Chrispy_ wrote:Hi, pretty much anything with an HDMI 2.0 port should work. You could hop into best buy and look for HDMI 2.0 in the specs on the labels, or you could get something with a graphics card that you know has HDMI 2.0 connectors - like the Geforce GT 1030 which all (to the best of my knowledge) have HDMI 2.0b support.
The CPU or GPU on any modern system should be capable of decoding H.264 and H.265 streams at 4K 60fps with fixed function hardware, so the problem is largely about making sure that the socket on the computer is at least HDMI 2.0, and that the socket on the TV is at least HDMI 2.0 (not all HDMI sockets on a TV are equal!) and then that the cable is good enough (read: short enough - you don't need to spend lots of money on cables) for 4K60.

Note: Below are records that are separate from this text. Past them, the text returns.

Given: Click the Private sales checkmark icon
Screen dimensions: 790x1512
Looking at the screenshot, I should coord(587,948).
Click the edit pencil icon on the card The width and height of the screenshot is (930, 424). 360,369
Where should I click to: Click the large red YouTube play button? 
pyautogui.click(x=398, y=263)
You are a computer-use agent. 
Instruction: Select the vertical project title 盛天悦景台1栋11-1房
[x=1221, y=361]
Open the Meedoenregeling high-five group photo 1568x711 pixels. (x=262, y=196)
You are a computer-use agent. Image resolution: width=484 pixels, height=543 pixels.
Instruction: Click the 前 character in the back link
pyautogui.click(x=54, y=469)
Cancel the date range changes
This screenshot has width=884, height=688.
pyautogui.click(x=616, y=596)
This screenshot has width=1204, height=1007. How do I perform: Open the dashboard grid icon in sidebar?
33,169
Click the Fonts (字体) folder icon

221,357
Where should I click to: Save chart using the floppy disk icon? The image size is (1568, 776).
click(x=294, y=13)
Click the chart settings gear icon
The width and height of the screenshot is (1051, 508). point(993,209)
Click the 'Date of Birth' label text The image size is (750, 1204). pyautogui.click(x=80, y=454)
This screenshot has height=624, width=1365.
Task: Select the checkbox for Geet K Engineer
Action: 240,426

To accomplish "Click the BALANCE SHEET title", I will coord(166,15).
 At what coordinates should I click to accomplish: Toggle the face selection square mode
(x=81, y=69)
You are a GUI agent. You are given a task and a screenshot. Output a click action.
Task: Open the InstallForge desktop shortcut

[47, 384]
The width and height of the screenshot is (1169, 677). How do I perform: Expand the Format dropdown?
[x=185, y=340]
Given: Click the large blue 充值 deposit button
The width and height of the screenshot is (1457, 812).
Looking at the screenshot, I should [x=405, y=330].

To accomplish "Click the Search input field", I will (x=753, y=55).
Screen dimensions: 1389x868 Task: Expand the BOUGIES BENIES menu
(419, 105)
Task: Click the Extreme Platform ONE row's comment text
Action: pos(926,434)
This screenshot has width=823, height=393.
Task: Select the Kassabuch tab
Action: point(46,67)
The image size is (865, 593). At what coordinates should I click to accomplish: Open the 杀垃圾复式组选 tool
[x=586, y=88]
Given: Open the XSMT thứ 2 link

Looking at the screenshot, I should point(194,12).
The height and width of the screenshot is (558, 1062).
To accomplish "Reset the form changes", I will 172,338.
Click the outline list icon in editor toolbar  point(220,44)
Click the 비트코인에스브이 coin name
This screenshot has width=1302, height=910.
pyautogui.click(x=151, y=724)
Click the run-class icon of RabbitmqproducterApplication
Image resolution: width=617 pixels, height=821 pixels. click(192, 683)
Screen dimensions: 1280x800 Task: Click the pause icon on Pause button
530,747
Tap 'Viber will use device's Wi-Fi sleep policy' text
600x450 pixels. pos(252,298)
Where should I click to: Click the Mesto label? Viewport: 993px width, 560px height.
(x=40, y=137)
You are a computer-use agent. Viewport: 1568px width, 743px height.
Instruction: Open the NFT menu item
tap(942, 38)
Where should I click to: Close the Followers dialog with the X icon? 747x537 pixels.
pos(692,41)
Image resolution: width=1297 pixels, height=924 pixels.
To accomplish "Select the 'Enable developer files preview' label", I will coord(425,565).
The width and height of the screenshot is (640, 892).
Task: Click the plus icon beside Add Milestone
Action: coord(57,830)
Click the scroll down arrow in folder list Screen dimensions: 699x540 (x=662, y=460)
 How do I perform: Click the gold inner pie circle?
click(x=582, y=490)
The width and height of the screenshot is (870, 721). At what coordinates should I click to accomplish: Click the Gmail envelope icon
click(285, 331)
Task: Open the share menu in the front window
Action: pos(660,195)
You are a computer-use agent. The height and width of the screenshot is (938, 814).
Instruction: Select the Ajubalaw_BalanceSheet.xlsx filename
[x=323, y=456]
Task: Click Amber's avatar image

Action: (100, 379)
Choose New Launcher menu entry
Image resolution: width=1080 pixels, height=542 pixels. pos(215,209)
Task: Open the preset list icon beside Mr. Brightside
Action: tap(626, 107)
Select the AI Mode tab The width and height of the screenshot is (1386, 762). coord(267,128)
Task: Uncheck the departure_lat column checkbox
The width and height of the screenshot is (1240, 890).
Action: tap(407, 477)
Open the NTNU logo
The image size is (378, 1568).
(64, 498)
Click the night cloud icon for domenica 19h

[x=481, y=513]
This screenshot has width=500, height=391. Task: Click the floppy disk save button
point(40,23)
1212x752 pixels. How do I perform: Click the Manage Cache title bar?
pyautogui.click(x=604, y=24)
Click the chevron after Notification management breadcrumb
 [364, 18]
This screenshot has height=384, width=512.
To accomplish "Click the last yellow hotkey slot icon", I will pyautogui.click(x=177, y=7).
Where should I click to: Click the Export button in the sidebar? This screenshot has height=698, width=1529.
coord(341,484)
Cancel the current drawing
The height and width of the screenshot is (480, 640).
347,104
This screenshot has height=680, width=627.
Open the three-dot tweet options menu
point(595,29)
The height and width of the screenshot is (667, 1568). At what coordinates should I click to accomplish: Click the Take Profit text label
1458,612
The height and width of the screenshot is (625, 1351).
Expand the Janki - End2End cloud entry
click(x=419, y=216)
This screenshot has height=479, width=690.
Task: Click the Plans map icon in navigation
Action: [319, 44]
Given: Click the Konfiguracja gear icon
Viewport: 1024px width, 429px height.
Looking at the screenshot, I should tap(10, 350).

Gaming at 4K is more demanding, but anything modern with 4GB of VRAM should be adequate. 4GB GTX 1050Ti is probably the cheapest card you can get away with, and I know for a fact that it'll run Skyrim (2011) at 4K Ultra settings at around 35-40fps. That's probably a newer and more demanding game than you were thinking about, but it's one I can remember off the top of my head and it'll give you an idea of where the limit is for something like a 1050Ti at 4K. You'd get 60fps by dropping down to 1440p or possibly lowering some in-game details.
aleckermit wrote:Thank you for all of the suggestions! I should have mentioned my budget: $500-$600. There's a guy on Ebay selling a tower with the following specs for $600:
Ryzen 3 1200 CPU
GTX 1050ti 4gb GPU
60gb SSD and 500gb HDD storage
Perhaps I can build this myself for less, and with you guys's suggestions change some of these parts out for better ones.
DPete27 wrote:Isn't it still better/easier to have a BluRay set-top box for playing BluRay discs?
..I feel like I can get away with a dinkier CPU perhaps, while still playing older games in 4k?
JustAnEngineer wrote:I really suggest that you should get a case that accepts full-height expansion cards. If you ever do want to install a graphics card, the full-height options are cheaper, perform better and run more quietly than the half-height versions.
aleckermit wrote:JustAnEngineer wrote:I really suggest that you should get a case that accepts full-height expansion cards. If you ever do want to install a graphics card, the full-height options are cheaper, perform better and run more quietly than the half-height versions.
If you can find a one that sits horizontally in a home entertainment shelf, I would definitely consider it!